Alan Woods, em Caracas, descreve o estado de espírito das massas em 13 de Abril durante as comemorações do 8° aniversário do fracassado golpe da direita. Desta vez, assim como as tradicionais camisetas vermelhas, houve uma exposição maciça da milícia do povo, vestido de “verde camuflagem”, e carregando os AK-47, de fabricação russa, dando um aviso claro para a oligarquia reacionária que as massas estão preparadas para lutar contra qualquer tentativa de fazer “o relógio andar para trás”.
Oito anos atrás aconteceu algo que não tem precedentes na história da América Latina. O golpe reacionário de 11 de Abril, em que a oligarquia venezuelana, em colaboração com a Embaixada EUA e da CIA, derrubou o governo democraticamente eleito, foi derrotado por uma revolta espontânea das massas.
Naquele dia, a história foi feita. Homens e mulheres comuns saíram às ruas, arriscando suas vidas para defender a Revolução Bolivariana. Sem partido, sem liderança e sem perspectivas claras do que outros fariam para derrotar o golpe de Estado, os trabalhadores, camponeses e jovens revolucionários, mulheres e homens, jovens e velhos, marcharam aos milhares para os portões do Palácio de Miraflores para exigir a libertação de Presidente Chávez. Os soldados passaram para o lado do povo, e o golpe de Estado em colapso.

### O que produzir
Devolva, sem alterações, o trecho do texto sobre o aniversário do golpe fracassado na Venezuela que começa em "Alan Woods, em" e termina em "espontânea das massas.".

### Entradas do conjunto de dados
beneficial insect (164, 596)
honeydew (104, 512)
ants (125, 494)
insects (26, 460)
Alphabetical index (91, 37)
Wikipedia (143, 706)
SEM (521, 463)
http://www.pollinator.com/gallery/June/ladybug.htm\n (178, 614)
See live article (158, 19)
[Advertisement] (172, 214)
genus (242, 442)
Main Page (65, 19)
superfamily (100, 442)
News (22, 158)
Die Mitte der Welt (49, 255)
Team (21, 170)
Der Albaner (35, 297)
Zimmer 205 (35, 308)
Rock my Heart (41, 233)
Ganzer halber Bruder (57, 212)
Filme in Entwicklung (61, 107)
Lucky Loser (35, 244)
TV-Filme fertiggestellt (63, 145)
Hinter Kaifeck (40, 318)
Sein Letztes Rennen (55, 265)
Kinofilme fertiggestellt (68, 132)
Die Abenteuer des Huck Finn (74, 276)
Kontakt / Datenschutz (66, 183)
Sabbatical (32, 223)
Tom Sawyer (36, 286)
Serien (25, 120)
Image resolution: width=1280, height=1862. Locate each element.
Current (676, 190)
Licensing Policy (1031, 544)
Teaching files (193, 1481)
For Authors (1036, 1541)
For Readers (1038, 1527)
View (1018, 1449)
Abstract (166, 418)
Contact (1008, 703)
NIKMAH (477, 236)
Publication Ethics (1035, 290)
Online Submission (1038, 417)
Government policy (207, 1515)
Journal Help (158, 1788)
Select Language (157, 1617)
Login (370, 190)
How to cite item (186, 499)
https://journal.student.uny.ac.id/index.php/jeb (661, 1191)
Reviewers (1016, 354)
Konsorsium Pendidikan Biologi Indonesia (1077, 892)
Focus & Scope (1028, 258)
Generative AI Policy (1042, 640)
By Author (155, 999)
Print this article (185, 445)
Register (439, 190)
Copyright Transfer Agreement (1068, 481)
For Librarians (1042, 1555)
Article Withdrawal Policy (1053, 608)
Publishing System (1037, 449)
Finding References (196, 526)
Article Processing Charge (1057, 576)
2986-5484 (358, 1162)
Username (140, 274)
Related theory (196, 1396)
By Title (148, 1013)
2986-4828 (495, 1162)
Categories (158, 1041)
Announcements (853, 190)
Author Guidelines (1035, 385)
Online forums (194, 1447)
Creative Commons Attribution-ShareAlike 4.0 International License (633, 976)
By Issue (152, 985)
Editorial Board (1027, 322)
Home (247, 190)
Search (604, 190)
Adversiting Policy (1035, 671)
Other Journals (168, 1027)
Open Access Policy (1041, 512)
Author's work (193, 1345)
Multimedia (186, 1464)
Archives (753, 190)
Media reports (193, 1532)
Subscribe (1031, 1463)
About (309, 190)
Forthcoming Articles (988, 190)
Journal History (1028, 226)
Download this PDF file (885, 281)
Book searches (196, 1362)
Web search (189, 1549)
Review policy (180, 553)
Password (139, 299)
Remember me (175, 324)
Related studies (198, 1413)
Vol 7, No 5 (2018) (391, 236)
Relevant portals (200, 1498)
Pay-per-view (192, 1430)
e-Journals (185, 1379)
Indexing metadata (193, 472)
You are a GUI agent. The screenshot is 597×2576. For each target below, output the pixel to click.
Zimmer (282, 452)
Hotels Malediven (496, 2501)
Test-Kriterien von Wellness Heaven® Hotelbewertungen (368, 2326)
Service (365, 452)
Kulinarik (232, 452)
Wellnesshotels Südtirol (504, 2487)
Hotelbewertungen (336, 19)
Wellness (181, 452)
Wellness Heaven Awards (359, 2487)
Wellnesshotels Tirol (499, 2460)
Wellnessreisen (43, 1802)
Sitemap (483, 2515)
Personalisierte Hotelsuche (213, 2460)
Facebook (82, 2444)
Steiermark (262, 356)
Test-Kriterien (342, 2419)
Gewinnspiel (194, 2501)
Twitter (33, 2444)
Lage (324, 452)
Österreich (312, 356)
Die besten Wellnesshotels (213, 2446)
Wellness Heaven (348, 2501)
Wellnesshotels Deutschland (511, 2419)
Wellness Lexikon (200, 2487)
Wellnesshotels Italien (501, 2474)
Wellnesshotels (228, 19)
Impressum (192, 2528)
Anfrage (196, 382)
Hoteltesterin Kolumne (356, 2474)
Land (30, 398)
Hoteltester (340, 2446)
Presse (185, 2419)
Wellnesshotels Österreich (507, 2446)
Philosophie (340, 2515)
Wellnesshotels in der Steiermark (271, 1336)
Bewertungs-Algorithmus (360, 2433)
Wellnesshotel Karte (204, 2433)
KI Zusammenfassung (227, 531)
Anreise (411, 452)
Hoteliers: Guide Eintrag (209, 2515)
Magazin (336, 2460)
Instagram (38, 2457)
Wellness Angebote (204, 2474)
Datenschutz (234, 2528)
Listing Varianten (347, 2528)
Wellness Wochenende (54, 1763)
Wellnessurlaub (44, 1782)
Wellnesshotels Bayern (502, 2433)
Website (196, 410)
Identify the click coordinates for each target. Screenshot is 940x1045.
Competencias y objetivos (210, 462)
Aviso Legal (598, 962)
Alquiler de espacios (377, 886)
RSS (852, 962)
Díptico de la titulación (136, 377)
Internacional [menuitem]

### Resposta do exercício
Alan Woods, em Caracas, descreve o estado de espírito das massas em 13 de Abril durante as comemorações do 8° aniversário do fracassado golpe da direita. Desta vez, assim como as tradicionais camisetas vermelhas, houve uma exposição maciça da milícia do povo, vestido de “verde camuflagem”, e carregando os AK-47, de fabricação russa, dando um aviso claro para a oligarquia reacionária que as massas estão preparadas para lutar contra qualquer tentativa de fazer “o relógio andar para trás”.
Oito anos atrás aconteceu algo que não tem precedentes na história da América Latina. O golpe reacionário de 11 de Abril, em que a oligarquia venezuelana, em colaboração com a Embaixada EUA e da CIA, derrubou o governo democraticamente eleito, foi derrotado por uma revolta espontânea das massas.